Kate Chisholm

Ladies first | 8 March 2018

Plus: how Val Wilmer became one of the great jazz writers and the first female composer to win an Oscar

issue 10 March 2018

You can’t move for women’s voices on the airwaves at the moment — Julie Walters on Classic FM leading off its new big series on turning points in music. Kate Molleson and Georgia Mann joining Sarah Walker and Fiona Talkington on Radio 3 (which this week also gave a big nod to female composers such as Amy Beach, Florence Price and Sofia Gubaidulina). Emma Barnett spicing up the political interview on Radio Five Live. It feels a bit like tokenism, too much too late. As if it’s going to make up for all those centuries of men in the driving seat of life. But the effect of hearing women’s voices almost whenever you switch on is like drinking fresh lemonade on a hot day, slightly acidic but invigorating.

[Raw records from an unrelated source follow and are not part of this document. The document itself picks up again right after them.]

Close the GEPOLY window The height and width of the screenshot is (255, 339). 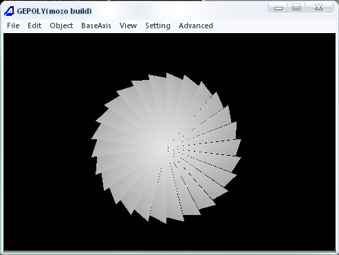(x=319, y=8)
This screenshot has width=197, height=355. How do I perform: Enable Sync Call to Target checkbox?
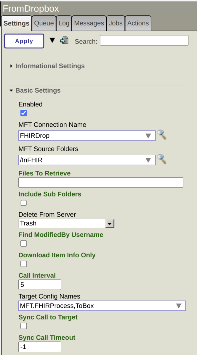23,326
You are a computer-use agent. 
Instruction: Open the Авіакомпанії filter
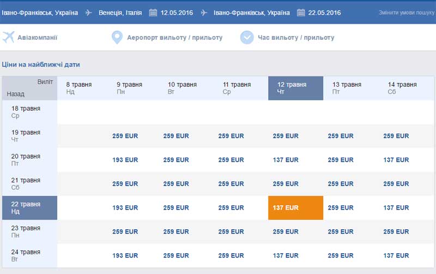tap(37, 38)
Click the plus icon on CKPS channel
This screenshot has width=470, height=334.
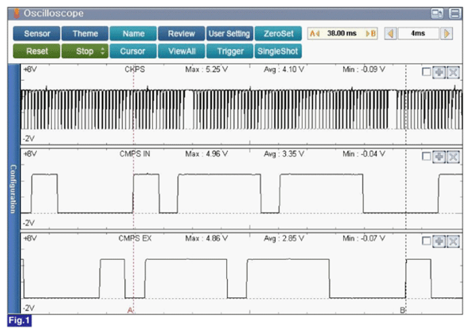coord(439,72)
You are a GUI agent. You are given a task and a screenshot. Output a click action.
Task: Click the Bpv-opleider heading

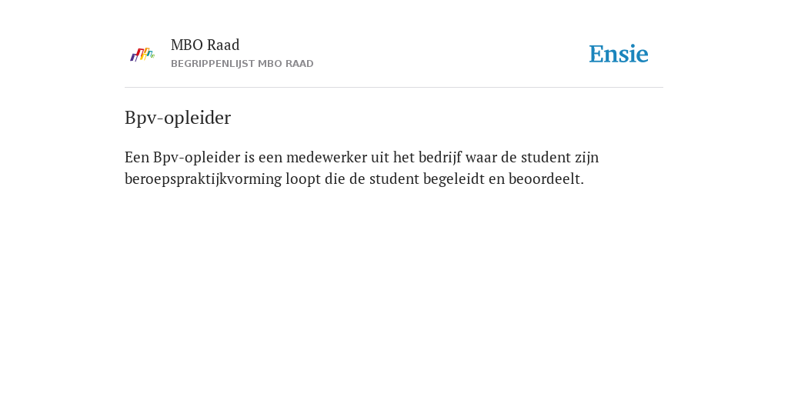point(178,118)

Take Carla Bruni on Radio 2. Not exactly a feminist icon. And to begin with her late-night series on Wednesdays, Carla Bruni’s C’est la Vie (produced by Paul Smith), was all a bit soupy as she talked about falling in love with her husband Nicolas Sarkozy. I never expected to last the full hour but found myself drawn in by Bruni’s intimate way of talking as if to me alone, her connection with the microphone, her voice so soft and sultry. She brought a completely different tone to the nation’s favourite station. It was like being taken direct to Paris.

Her choice of music was not exactly eclectic, and her own tracks featured perhaps a mite more than was necessary (including a rather ghastly version of Tammy Wynette’s great anthem ‘Stand By Your Man’). But she did also give us Jacques Brel, Françoise Hardy, Leonard Cohen and of course Serge Gainsbourg (so overrated). It’s impossible not to succumb to her deftness of touch, her straightforward love of harmony and melody; nothing jars, no hard feelings.